Sunday 1 June 2014

Birch bashing at Bickerton Hill, 1 June 2014

Nine of us spent the first day of summer in warm sunshine at Bickerton Hill with five volunteers from Chester NTV, pulling up by hand or cutting down with loppers birch regen.  We piled the cuttings in the surrounding woodland where they will rot down.  The Trust's long-term aim is to eradicate all birch from the hill (including all the mature trees) and return the area to its natural heathland habitat.

At elevenses Gordon treated us all to ESAFs (Experimental Spiced Apple Fairycakes!).  They were very good - tasty and moist.

Jon Twigg (Ranger) thought we'd cleared approx 15% of the birch regen during the day.  The Chester "Tuesday" group returns on 3 June and will resume where we left off.

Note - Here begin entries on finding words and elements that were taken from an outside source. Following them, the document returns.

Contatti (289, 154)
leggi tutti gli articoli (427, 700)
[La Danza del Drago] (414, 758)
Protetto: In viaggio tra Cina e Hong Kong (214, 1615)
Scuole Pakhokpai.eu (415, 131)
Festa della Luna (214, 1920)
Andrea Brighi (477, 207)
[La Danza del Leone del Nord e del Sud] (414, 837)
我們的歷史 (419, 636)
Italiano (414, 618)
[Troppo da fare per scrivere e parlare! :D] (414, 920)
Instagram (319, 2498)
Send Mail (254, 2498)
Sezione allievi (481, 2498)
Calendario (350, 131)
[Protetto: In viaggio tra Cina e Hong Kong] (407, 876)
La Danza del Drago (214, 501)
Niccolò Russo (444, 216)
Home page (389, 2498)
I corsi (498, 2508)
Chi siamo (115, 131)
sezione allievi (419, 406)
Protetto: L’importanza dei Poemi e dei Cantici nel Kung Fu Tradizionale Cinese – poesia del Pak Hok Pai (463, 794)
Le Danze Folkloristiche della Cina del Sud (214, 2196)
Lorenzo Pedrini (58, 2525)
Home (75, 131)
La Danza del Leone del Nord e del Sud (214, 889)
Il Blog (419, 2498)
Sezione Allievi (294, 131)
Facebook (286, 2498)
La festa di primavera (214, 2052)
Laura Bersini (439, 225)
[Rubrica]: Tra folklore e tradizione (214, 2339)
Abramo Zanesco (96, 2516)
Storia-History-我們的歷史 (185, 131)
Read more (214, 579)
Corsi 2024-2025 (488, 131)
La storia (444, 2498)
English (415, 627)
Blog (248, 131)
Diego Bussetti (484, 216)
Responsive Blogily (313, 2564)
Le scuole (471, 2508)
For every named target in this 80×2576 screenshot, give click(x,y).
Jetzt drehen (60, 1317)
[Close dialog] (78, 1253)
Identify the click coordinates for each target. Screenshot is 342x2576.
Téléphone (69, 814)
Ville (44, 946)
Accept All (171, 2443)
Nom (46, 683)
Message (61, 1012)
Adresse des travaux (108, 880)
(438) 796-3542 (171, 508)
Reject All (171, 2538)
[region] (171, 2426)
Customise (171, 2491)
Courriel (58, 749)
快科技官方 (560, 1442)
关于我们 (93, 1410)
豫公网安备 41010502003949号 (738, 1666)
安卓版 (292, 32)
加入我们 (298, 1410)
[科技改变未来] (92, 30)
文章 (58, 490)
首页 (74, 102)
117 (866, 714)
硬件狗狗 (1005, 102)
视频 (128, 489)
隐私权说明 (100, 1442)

The birch is the tall thin vegetation in the foreground
We saw some unusual wildlife: a dozen of the Welsh and Dartmoor ponies, several buzzards (one being mobbed by crows), a Common Lizard and a small frog (a long way from water).

After we'd finished work most of us walked the 400 metres up to Maiden Castle (the Iron Age hill-fort) and enjoyed the magnificent sweeping views across to the Welsh border hills, Chester and Liverpool.  Truly we do live in a green and pleasant land!